[Start of Attachment]

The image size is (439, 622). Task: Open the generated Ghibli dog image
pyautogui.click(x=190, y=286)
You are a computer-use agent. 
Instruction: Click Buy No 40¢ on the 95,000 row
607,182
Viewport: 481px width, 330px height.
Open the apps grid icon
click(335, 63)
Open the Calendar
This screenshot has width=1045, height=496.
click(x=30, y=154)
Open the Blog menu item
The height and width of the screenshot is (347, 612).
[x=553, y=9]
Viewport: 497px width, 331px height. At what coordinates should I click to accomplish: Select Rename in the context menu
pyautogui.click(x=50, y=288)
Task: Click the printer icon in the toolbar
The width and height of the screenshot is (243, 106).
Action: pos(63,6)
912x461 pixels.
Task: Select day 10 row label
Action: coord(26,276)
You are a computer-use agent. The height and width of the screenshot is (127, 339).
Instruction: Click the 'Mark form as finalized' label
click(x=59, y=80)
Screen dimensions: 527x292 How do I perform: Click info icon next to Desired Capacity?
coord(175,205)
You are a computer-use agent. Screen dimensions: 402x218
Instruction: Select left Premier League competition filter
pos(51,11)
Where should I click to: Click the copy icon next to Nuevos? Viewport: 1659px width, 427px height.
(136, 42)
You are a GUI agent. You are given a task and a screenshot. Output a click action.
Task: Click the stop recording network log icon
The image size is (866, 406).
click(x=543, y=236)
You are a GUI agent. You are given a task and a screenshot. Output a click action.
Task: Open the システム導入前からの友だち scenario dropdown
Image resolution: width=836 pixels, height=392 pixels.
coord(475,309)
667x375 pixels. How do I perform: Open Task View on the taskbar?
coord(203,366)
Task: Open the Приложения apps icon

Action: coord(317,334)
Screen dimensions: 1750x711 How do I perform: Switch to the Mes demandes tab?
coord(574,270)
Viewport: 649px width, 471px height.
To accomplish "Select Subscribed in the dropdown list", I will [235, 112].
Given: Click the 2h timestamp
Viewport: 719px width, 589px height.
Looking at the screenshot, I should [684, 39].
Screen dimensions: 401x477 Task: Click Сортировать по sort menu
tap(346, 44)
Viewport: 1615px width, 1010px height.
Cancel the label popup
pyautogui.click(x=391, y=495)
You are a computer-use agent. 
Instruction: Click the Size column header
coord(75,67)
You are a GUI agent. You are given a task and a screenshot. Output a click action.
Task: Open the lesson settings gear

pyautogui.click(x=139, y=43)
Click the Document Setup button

[End of Attachment]

● **Work item**
Give exactly, and nothing besides, the lines from the one in which "Viewport: 649px width, 471px height." occurs through the end of the records.

● **Exercise response**
Viewport: 649px width, 471px height.
To accomplish "Select Subscribed in the dropdown list", I will [235, 112].
Given: Click the 2h timestamp
Viewport: 719px width, 589px height.
Looking at the screenshot, I should [684, 39].
Screen dimensions: 401x477 Task: Click Сортировать по sort menu
tap(346, 44)
Viewport: 1615px width, 1010px height.
Cancel the label popup
pyautogui.click(x=391, y=495)
You are a computer-use agent. 
Instruction: Click the Size column header
coord(75,67)
You are a GUI agent. You are given a task and a screenshot. Output a click action.
Task: Open the lesson settings gear

pyautogui.click(x=139, y=43)
Click the Document Setup button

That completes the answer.